#### EXERCISE
Would you write out every entry exactly, but without the pictures?

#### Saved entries
Segment Open

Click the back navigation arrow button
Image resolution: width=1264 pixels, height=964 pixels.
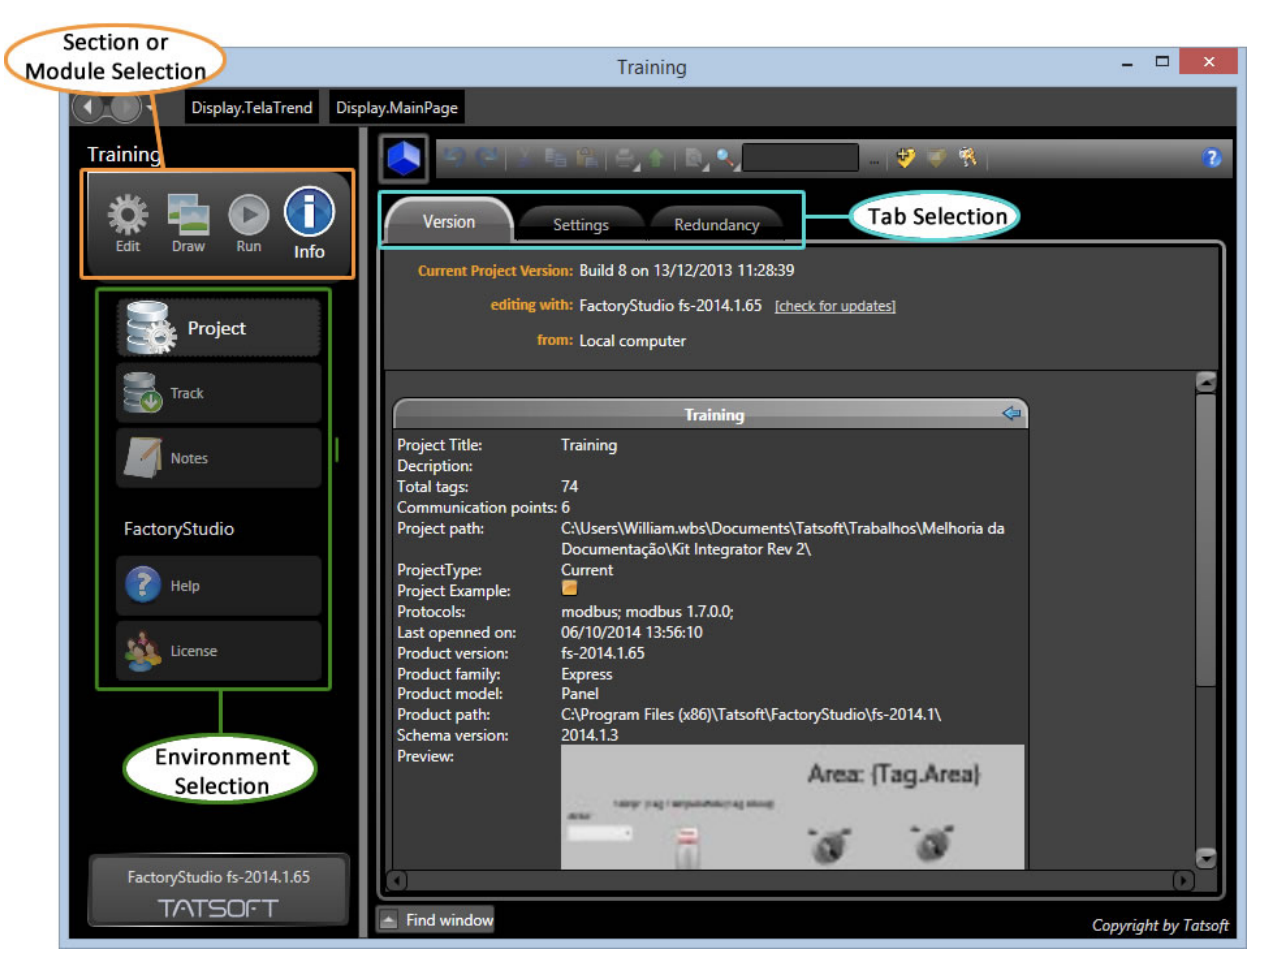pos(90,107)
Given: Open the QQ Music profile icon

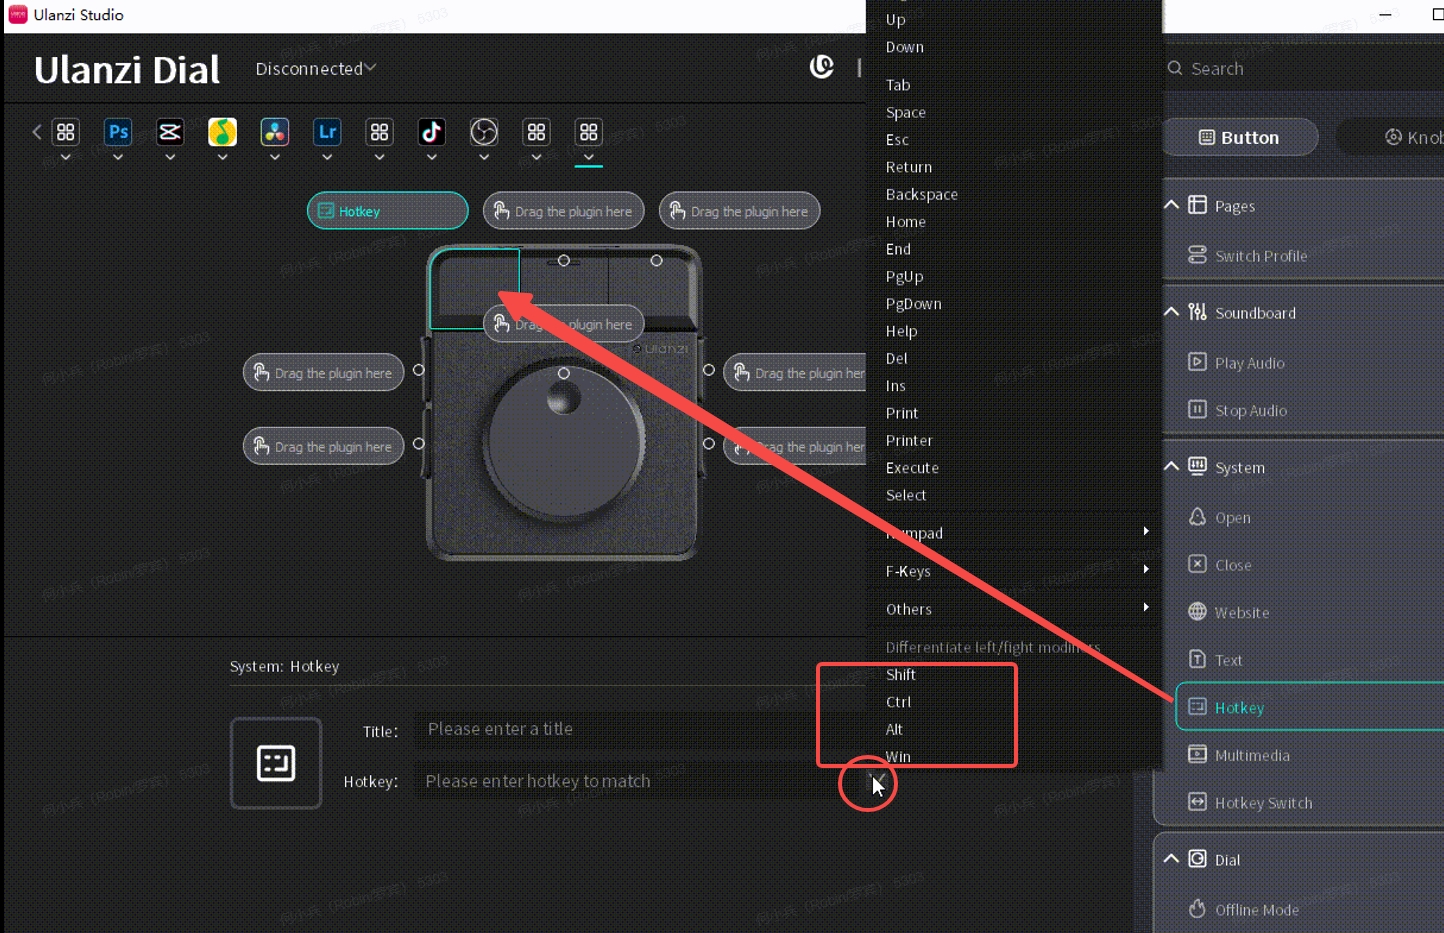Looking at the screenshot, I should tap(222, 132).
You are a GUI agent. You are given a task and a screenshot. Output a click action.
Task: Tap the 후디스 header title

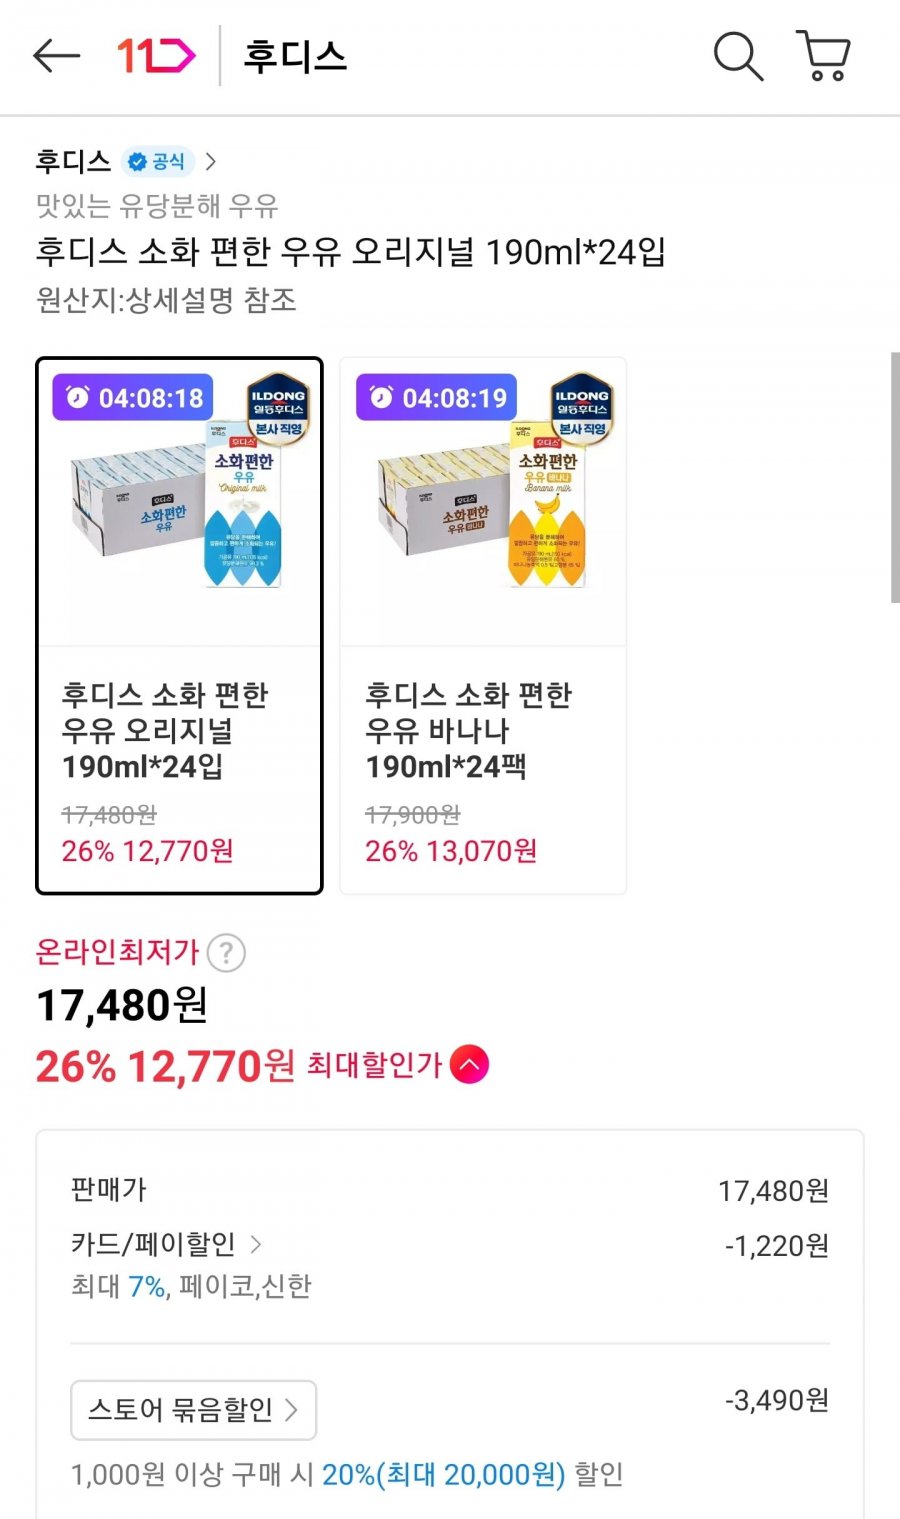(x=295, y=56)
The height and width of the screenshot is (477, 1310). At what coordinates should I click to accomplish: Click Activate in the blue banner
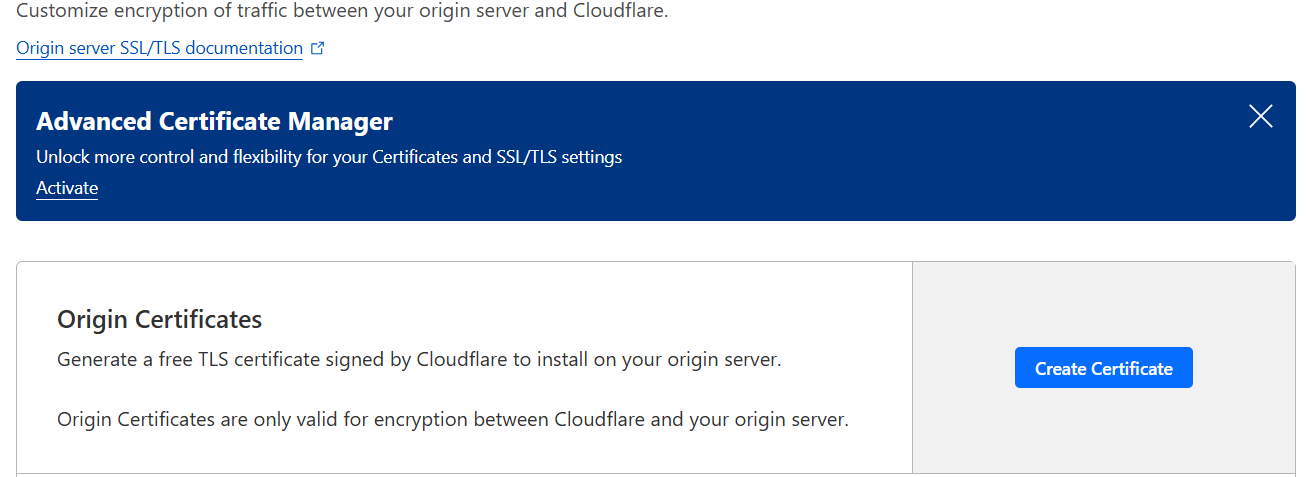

Segment Closed

#### ANSWER SPACE
Click the back navigation arrow button
Image resolution: width=1264 pixels, height=964 pixels.
pos(90,107)
Given: Open the QQ Music profile icon

Looking at the screenshot, I should tap(222, 132).
You are a GUI agent. You are given a task and a screenshot. Output a click action.
Task: Tap the 후디스 header title

(x=295, y=56)
The height and width of the screenshot is (477, 1310). At what coordinates should I click to accomplish: Click Activate in the blue banner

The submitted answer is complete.